PROBLEM DETAILS
The response must contain each line of the material that holds "computer".

┌────────

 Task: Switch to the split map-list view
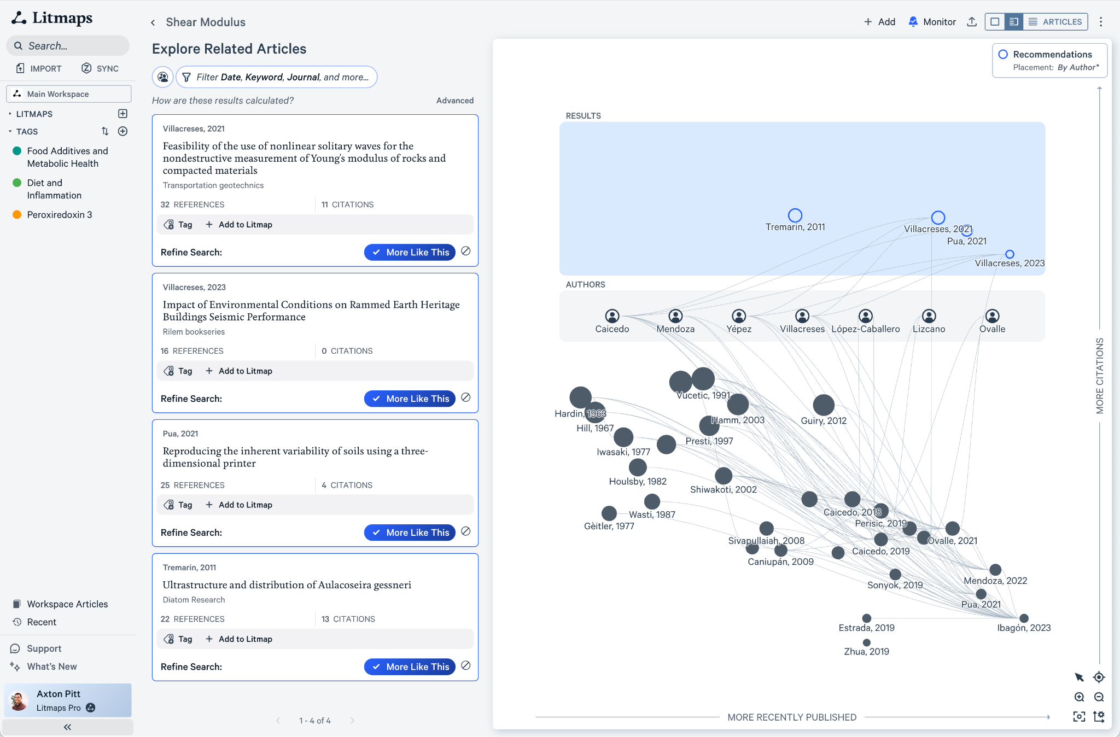1013,22
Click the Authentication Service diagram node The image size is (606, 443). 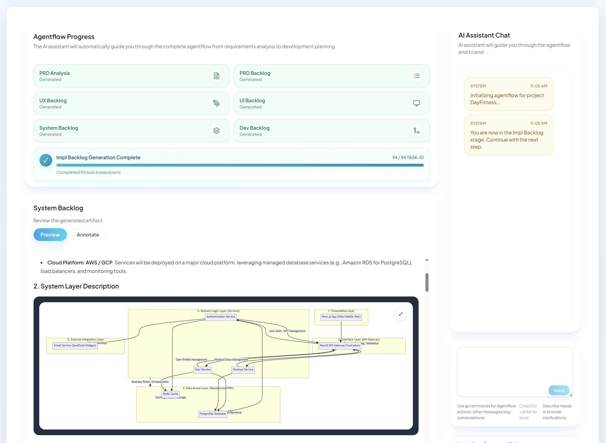pyautogui.click(x=221, y=317)
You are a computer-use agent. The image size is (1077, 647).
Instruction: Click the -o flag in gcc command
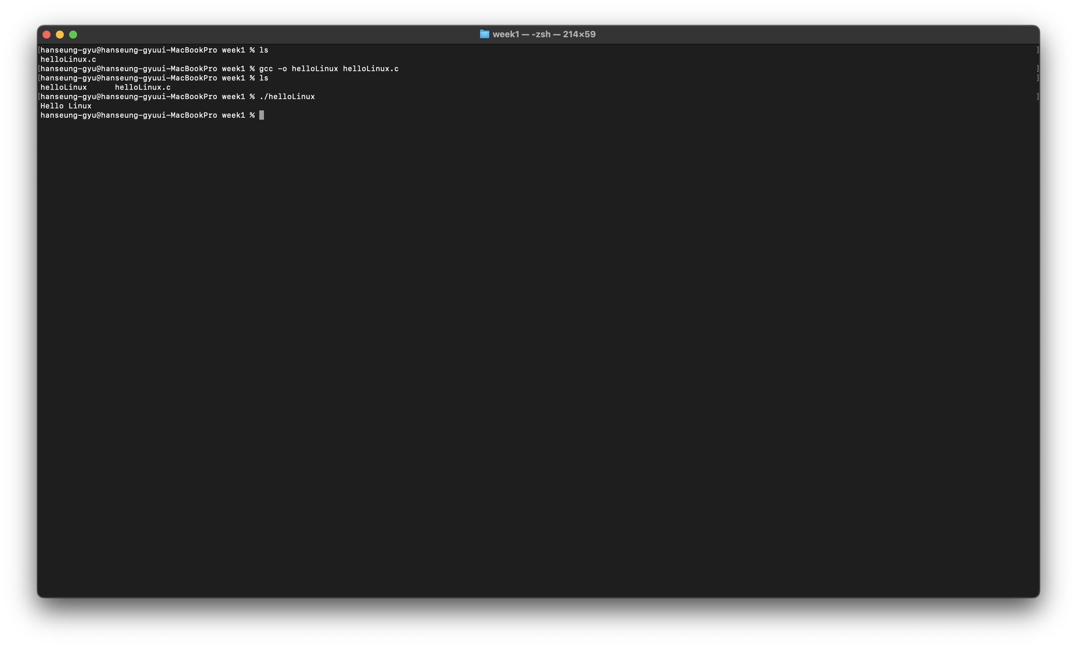[282, 69]
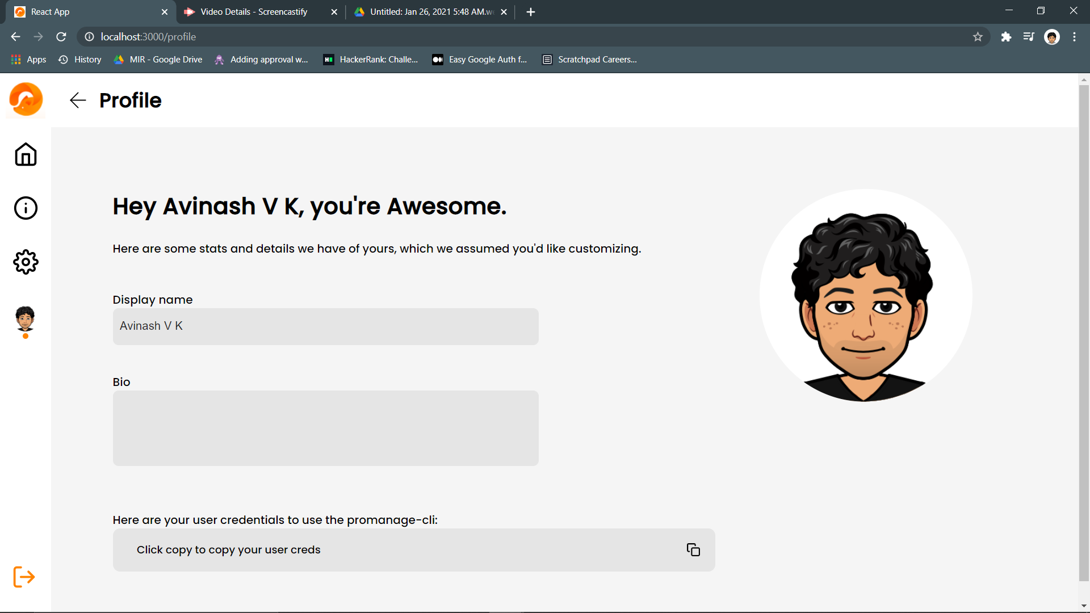Image resolution: width=1090 pixels, height=613 pixels.
Task: Open settings gear in sidebar
Action: [26, 262]
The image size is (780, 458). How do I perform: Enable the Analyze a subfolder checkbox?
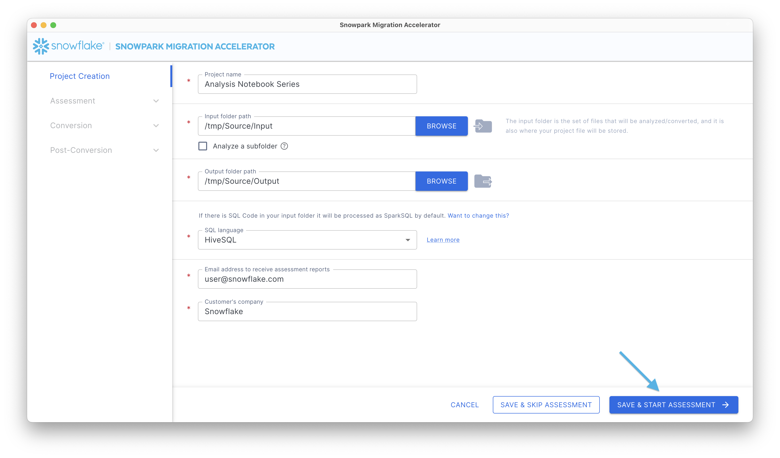coord(203,146)
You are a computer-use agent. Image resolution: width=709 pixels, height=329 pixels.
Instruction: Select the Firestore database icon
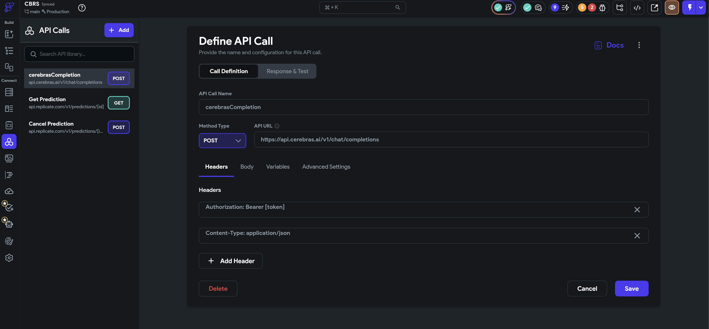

└────────

OUTPUT
You are a computer-use agent. The image size is (1077, 647).
You are a computer-use agent. Image resolution: width=709 pixels, height=329 pixels.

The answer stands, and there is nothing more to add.